** Task to carry out **
Count the lines below that include the word "computer", then give that number and no other words.

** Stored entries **

++++++++

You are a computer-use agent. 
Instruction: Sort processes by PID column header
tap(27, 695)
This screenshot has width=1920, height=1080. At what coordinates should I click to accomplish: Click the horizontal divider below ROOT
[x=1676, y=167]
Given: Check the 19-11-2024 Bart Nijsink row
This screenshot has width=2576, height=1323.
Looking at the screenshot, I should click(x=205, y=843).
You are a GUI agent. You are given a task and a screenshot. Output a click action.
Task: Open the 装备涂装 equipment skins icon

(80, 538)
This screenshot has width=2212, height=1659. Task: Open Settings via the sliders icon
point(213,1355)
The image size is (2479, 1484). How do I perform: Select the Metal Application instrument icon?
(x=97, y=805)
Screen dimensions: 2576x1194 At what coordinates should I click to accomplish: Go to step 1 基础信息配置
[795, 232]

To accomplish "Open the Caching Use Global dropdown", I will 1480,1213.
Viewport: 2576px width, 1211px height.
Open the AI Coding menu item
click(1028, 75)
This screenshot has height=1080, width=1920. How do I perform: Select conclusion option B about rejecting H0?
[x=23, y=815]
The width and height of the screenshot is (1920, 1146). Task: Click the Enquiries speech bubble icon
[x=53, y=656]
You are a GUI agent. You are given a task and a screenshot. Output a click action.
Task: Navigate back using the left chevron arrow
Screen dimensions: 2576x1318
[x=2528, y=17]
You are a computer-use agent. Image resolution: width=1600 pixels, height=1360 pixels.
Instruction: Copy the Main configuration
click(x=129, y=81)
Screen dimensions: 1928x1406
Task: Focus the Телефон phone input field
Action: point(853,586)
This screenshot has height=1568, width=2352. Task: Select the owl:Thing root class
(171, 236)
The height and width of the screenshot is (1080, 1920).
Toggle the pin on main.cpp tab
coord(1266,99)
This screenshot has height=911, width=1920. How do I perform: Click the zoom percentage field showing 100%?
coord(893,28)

++++++++

** Solution below **
2